How to know if /dev/sdX is a connected USB or HDD?

There are a few ways to tell without root privileges, many of them tricky/hacky:

Using /dev/disk/by-id:

find /dev/disk/by-id/ -lname '*sdX'

If this responds with something like /dev/disk/by-id/usb-blah-blah-blah, then it's a USB disk. Other prefixes include ata, dm, memstick, scsi, etc.

Using /dev/disk/by-path isn't significantly different:

find /dev/disk/by-path/ -lname '*sdX'

You'll get something like /dev/disk/by-path/pci-0000:00:1d.7-usb-0:1:1.0-scsi-0:0:0:0. This shows the device path leading to the disk. In this case, a rough path is PCI → USB → disk. (note the -usb-).

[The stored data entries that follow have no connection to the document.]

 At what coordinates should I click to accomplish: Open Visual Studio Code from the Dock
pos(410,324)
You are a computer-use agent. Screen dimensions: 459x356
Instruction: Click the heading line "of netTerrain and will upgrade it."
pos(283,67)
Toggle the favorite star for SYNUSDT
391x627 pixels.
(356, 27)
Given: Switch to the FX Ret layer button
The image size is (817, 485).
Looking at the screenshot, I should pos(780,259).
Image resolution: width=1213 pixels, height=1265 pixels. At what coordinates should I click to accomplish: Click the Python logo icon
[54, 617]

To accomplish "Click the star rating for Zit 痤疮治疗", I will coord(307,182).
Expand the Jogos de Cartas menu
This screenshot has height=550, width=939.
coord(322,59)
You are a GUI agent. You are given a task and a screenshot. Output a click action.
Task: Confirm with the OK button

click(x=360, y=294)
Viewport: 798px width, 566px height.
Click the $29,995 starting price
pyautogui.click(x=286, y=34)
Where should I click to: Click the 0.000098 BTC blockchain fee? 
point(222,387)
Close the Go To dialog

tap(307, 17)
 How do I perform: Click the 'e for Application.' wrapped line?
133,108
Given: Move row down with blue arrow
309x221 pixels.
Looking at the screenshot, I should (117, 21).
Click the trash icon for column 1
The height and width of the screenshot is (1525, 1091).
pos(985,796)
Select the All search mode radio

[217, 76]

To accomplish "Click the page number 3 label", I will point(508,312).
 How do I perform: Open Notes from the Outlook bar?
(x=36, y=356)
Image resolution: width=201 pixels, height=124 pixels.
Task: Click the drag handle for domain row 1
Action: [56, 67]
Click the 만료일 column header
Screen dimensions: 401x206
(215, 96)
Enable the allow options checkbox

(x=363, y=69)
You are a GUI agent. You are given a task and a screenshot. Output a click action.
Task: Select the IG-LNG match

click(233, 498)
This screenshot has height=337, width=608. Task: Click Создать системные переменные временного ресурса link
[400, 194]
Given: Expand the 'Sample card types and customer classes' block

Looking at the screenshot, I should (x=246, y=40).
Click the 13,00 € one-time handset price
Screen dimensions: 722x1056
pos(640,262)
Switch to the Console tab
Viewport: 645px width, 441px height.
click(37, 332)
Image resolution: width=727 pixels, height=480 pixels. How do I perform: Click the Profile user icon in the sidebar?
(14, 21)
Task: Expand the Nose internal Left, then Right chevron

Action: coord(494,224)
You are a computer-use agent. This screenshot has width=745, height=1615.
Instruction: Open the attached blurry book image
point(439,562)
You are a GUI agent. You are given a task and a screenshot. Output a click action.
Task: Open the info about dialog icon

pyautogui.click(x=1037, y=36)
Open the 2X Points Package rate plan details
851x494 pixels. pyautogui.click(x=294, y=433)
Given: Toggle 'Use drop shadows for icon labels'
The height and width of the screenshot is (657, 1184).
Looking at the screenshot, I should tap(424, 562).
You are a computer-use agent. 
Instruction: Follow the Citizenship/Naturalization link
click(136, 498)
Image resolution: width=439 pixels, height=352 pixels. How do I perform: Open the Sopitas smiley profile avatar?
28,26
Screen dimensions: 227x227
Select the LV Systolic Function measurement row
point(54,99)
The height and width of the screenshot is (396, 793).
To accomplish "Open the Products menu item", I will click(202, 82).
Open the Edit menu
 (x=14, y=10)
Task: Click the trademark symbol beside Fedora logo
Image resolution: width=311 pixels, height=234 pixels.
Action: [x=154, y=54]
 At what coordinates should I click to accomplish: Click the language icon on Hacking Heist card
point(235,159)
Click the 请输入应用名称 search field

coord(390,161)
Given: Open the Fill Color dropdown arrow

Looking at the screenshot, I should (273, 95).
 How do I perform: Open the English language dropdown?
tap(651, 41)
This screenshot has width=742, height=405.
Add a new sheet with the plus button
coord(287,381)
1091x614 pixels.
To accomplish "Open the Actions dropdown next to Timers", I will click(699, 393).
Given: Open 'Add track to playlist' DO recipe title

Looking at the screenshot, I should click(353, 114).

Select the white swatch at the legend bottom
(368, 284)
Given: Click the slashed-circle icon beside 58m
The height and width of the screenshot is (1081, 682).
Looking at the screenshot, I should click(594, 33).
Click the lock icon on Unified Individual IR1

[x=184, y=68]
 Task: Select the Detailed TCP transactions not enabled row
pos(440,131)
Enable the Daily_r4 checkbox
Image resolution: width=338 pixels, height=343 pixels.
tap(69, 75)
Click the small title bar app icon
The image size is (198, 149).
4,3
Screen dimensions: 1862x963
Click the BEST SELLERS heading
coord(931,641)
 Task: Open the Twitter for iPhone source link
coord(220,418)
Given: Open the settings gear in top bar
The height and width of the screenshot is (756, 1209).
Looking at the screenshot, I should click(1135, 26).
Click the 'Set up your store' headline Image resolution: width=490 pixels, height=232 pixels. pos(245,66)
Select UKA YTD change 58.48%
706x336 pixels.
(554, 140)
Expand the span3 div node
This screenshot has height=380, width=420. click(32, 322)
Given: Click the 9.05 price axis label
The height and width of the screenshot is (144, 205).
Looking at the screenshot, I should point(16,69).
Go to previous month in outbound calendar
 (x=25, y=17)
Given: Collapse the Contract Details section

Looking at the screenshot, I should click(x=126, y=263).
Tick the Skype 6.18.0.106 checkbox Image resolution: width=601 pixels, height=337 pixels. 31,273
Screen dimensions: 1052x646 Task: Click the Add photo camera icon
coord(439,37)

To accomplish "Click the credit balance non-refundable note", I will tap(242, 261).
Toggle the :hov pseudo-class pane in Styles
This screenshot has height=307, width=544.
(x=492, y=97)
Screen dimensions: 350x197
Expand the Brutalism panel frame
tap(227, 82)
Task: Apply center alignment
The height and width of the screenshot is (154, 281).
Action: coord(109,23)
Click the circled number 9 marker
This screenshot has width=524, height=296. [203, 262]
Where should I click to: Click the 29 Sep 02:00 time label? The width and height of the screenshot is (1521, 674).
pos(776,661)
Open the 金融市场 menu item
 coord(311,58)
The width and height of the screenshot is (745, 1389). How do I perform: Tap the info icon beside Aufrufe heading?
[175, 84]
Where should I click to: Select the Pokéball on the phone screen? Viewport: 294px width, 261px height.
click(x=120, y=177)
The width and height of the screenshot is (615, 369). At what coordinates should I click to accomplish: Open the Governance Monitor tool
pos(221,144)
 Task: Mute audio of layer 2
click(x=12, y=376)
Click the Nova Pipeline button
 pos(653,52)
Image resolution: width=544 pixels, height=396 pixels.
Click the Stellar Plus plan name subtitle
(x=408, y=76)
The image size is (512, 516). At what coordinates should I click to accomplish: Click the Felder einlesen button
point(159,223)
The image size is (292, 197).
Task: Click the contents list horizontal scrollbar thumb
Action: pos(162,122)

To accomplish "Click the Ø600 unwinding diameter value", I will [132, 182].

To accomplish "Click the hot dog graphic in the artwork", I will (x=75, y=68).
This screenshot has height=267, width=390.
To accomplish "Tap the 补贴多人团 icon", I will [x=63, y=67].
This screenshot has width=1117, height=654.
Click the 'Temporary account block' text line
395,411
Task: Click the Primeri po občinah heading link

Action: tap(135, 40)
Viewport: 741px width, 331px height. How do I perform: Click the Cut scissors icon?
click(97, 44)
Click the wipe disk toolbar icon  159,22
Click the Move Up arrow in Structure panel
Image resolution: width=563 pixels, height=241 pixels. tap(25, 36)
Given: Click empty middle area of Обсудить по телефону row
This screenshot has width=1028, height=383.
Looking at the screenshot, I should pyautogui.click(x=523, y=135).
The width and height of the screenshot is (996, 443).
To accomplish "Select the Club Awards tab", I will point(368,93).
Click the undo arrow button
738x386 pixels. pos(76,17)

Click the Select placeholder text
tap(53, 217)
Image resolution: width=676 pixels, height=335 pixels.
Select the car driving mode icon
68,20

Using udev (I run Debian. My udevadm is in /sbin which isn't on my $PATH — yours might be elsewhere, on or off your $PATH):

/sbin/udevadm info --query=all --name=sdX | grep ID_BUS

You'll get the bus type the device is on. Remove the | grep ID_BUS for the complete listing of information (you may need to add |less).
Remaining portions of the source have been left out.